• [Vorliegender Textauszug]

· · ·

Sehr geehrter Herr B.,

naturgemäß ist es uns nicht möglich ihren geschilderten Fall rechtlich oder sachlich zu bewerten. Eine solche Bewertung kann nur ein*e spezialisierte*r Rechtsanwalt*in vornehmen.

Klar ist, dass grundsätzlich ein gleichberechtigter Umgang zwischen den Elternteilen erstrebenswert ist. Bei der Gestaltung der Umgangszeiten haben allerdings die Bedürfnisse und Ansprüche des Kindes bzw. der Kinder bei individueller Betrachtung Vorrang. Dabei gibt es nicht immer eine Lösung für Alle. Deswegen setzen wir uns für ein qualifiziertes Unterstützungs- und Beratungsangebot für Eltern ein, um eine gute Kommunikation und Kooperation zwischen den Eltern und eine eine partnerschaftliche Aufteilung der Erziehungsaufgabe zu ermöglichen.

Gerade Beratungstermine beim Jugendamt, einer Erziehungsberatungsstelle oder einem qualifizierten freien Träger muss es ohne lange Wartezeiten geben, damit sich die Fronten der Eltern bei einer Trennung nicht immer weiter verhärten.

· · ·

• [Bereitgestelltes Material]

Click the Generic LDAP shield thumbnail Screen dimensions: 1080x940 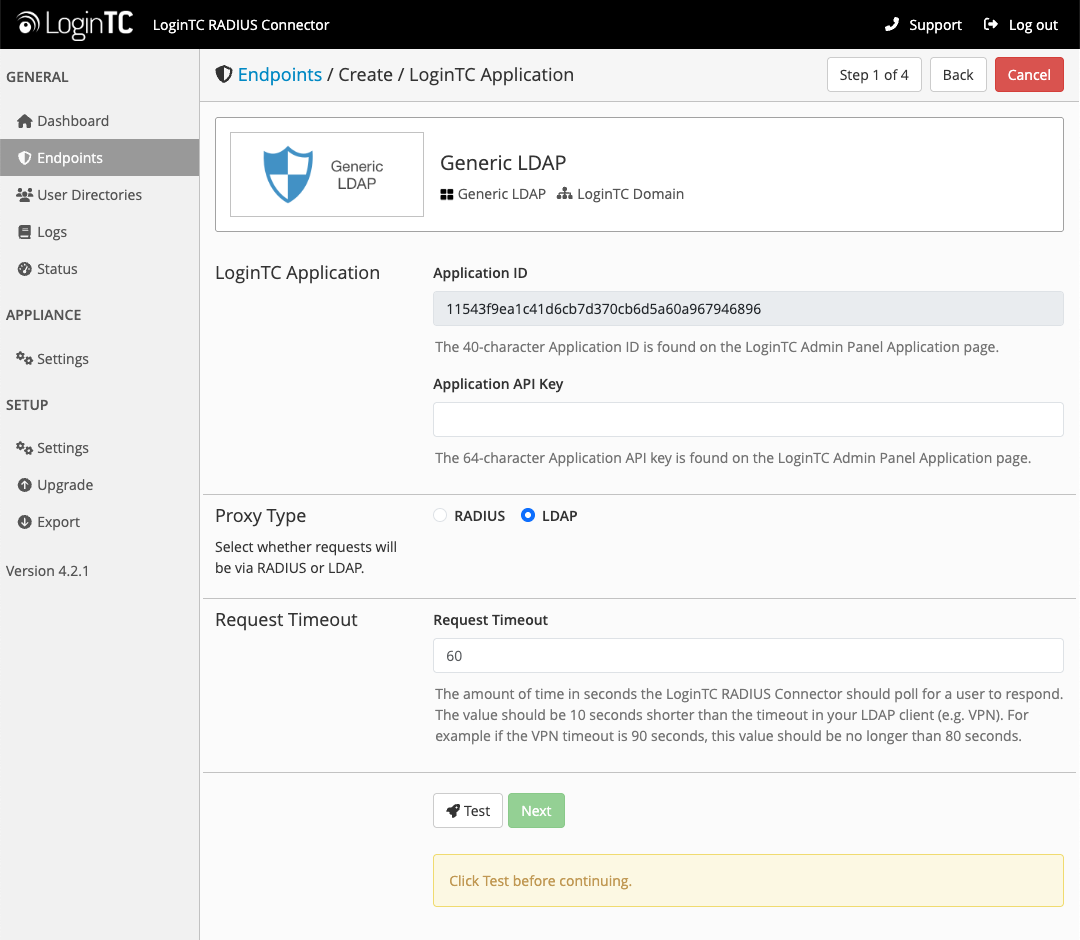326,175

· · ·

• [Aufgaben]
[1] Entnimm dem Schreiben zum Umgangsrecht den Abschnitt wortgetreu, beginnend bei den Worten „naturgemäß ist es“ und endend nach „spezialisierte*r Rechtsanwalt*in vornehmen.“.
[2] Schreib das Schreiben zum Umgangsrecht im Anschluss an seinen letzten Satz weiter.
Das Material wird zur Bearbeitung nicht gebraucht.

• [Antworten je Aufgabe]
[1]
naturgemäß ist es uns nicht möglich ihren geschilderten Fall rechtlich oder sachlich zu bewerten. Eine solche Bewertung kann nur ein*e spezialisierte*r Rechtsanwalt*in vornehmen.

[2]
Wir wollen kein Modell gesetzlich privilegieren, sondern alle gleichermaßen ermöglichen. Dafür müssen rechtliche Hürden, die z.B. dem Wechselmodell im Wege stehen identifiziert und abgebaut werden, etwa im Unterhaltsrecht oder durch einen Umgangsmehrbedarf im Sozialrecht.

Gleichzeitig müssen wir Familienrichter*innen und Sachverständige besser ausbilden. Um den Umgangs- und Sorgestreitigkeiten gerecht zu werden, fordern wir die verbindliche rechtliche Festschreibung von Qualifikationsstandards. Gutachter*Innen sollen bei familiengerichtlichen Verfahren eine (sozial-) pädagogische Berufsqualifikation oder entsprechende Zusatzqualifikation haben, um der hohen Verantwortung gerecht zu werden. Dass Insolvenzrichter*innen strengere Vorgaben für das Vorhandensein von Fachkenntnissen vorweisen müssen als Familienrichter*innen ist nicht nachvollziehbar.